• [Your goal]:
Please rewrite every line of the material below as a Markdown table with the columns Row and Line, skipping blank lines. Leave the pictures out of the answer.

• [Location data for words and elements]:
[Begin]
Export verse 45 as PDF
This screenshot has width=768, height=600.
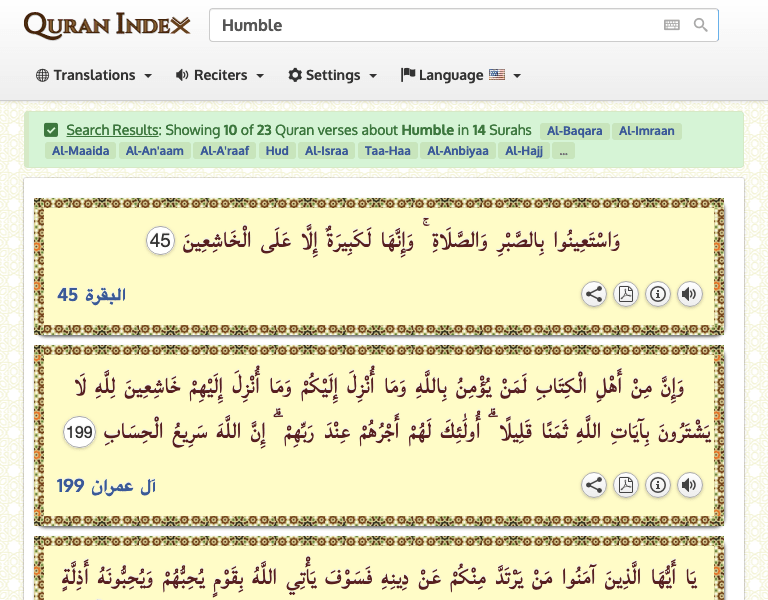pyautogui.click(x=626, y=294)
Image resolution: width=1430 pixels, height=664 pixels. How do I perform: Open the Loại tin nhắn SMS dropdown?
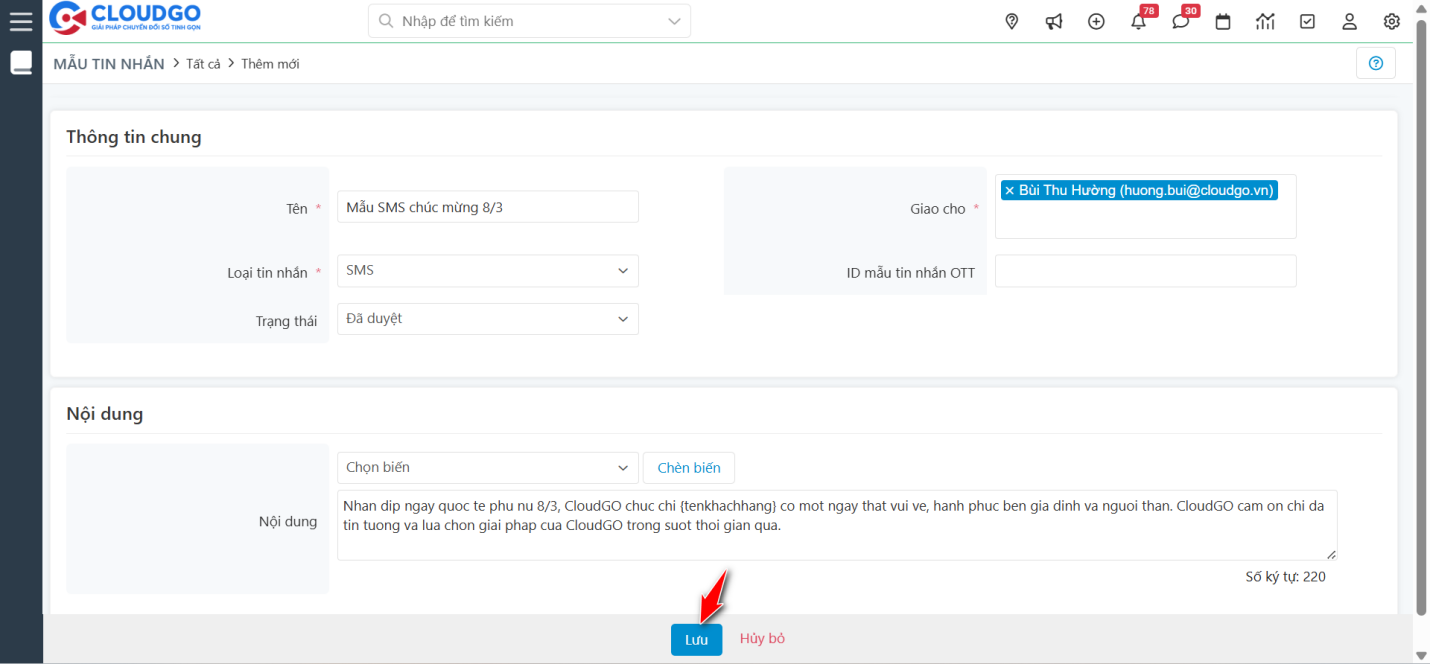tap(487, 270)
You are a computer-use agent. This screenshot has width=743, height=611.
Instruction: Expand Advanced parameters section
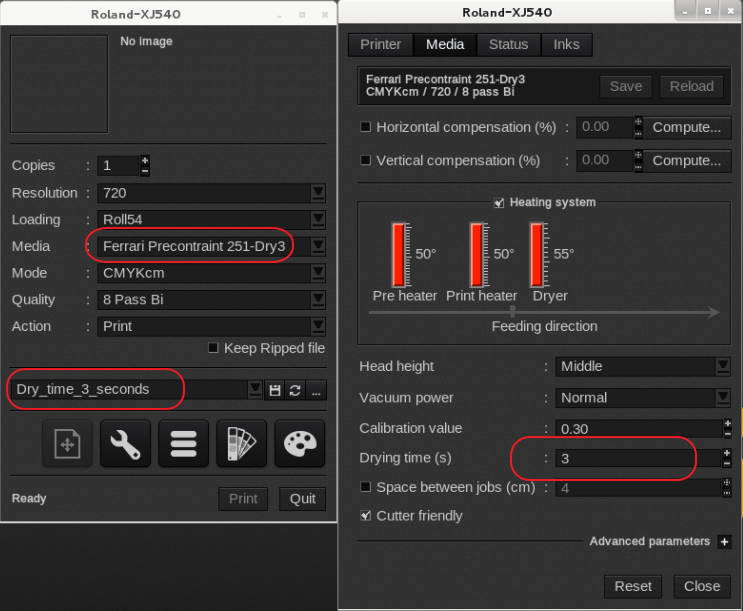click(724, 542)
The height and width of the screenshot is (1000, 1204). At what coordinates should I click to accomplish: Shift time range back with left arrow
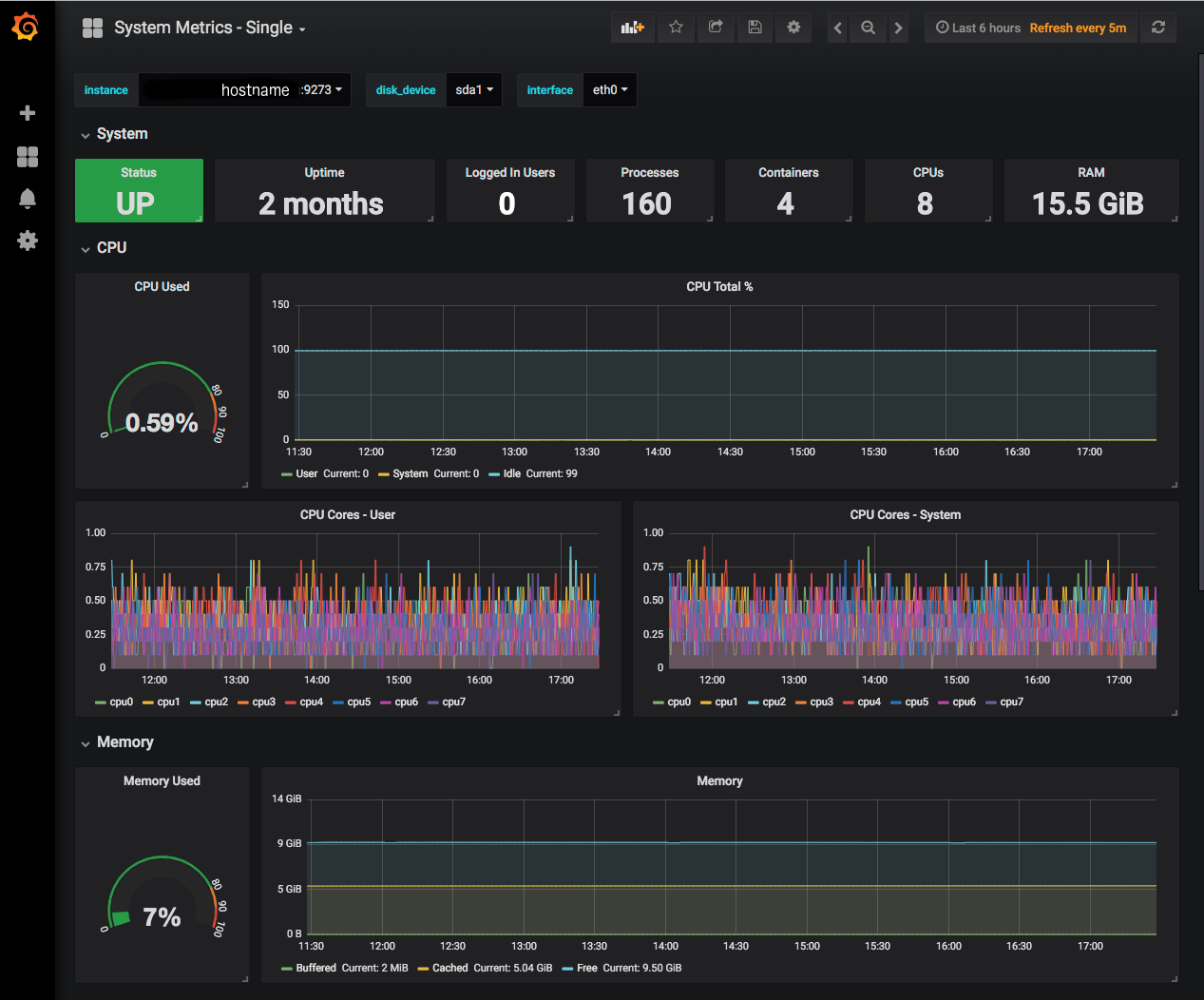pyautogui.click(x=837, y=28)
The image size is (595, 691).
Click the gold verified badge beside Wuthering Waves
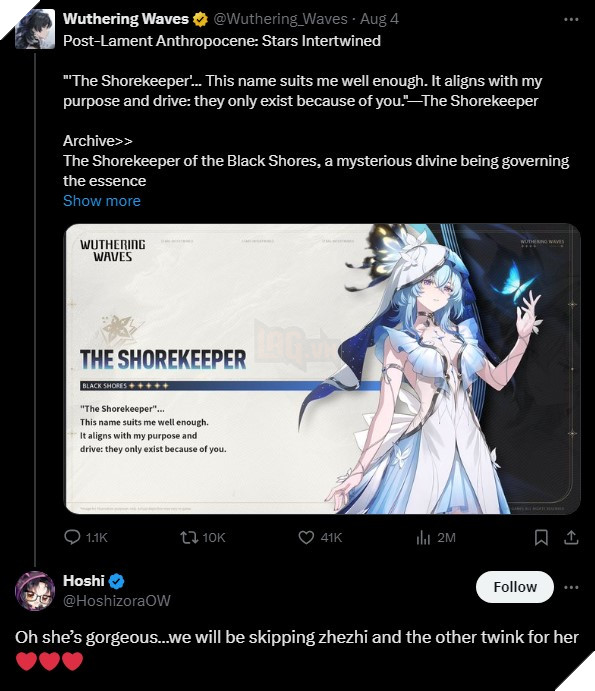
[End]
• [Solution for this exercise]:
| Row | Line |
|---|---|
| 1 | Export verse 45 as PDF |
| 2 | This screenshot has width=768, height=600. |
| 3 | pyautogui.click(x=626, y=294) |
| 4 | Image resolution: width=1430 pixels, height=664 pixels. How do I perform: Open the Loại tin nhắn SMS dropdown? |
| 5 | tap(487, 270) |
| 6 | You are a computer-use agent. This screenshot has width=743, height=611. |
| 7 | Instruction: Expand Advanced parameters section |
| 8 | click(724, 542) |
| 9 | The height and width of the screenshot is (1000, 1204). At what coordinates should I click to accomplish: Shift time range back with left arrow |
| 10 | pyautogui.click(x=837, y=28) |
| 11 | The image size is (595, 691). |
| 12 | Click the gold verified badge beside Wuthering Waves |